I liked Brinn a lot more than Ia. She has a secret, which we know from the start, but she doesn’t want others to know. She is very bright, genius level even, and believes that her government is right and the rebels are wrong. Her story arc is the more interesting one. Learning the truth and changing her opinions about what she always thought was true was far more interesting. She also has compassion for others and has a slight crush on another student.
Knives, ok what is up with that name! It is not a nick name, but there is no other explanation for it. Maybe the next book. Knives is also a likable character. He is the youngest teacher at the academy, and he has a distrustful relationship with the military and refuses to fight for them, even though he is one of their best pilots. The slow burn relationship between him and Ia is also good. They both keep trying to deny their feelings, but you know how those things go.

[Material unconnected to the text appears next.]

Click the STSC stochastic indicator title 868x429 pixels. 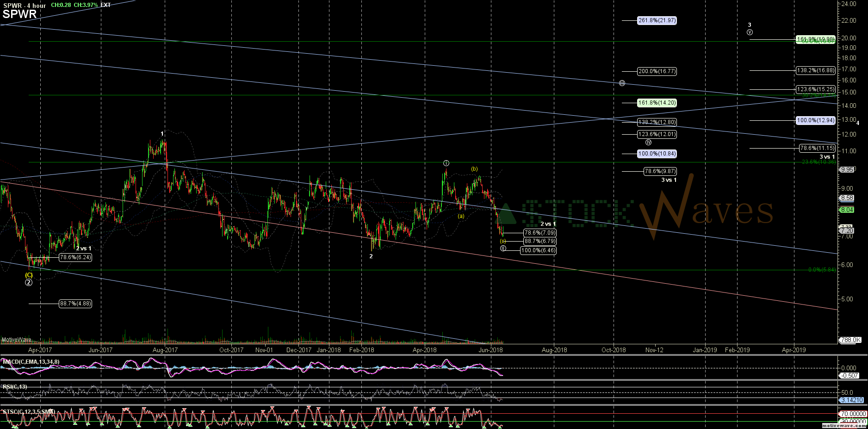click(29, 411)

Except for the shaky premise and the overly quick beginning and set up of the main plot, it is a really good story. It is fast paced for the most part, and there are some plot twists that kept things interesting. The space academy sounds like a cool place to go to school, and some of the more scientific things are kept simple enough to understand, but still complex enough to sound genuine. Lots of political intrigue towards the end, and probably that will continue into the next book.
This is a very well done book by this debut author. I would recommend this book to sci-fi fans and to those who want to expand into the science fiction genre.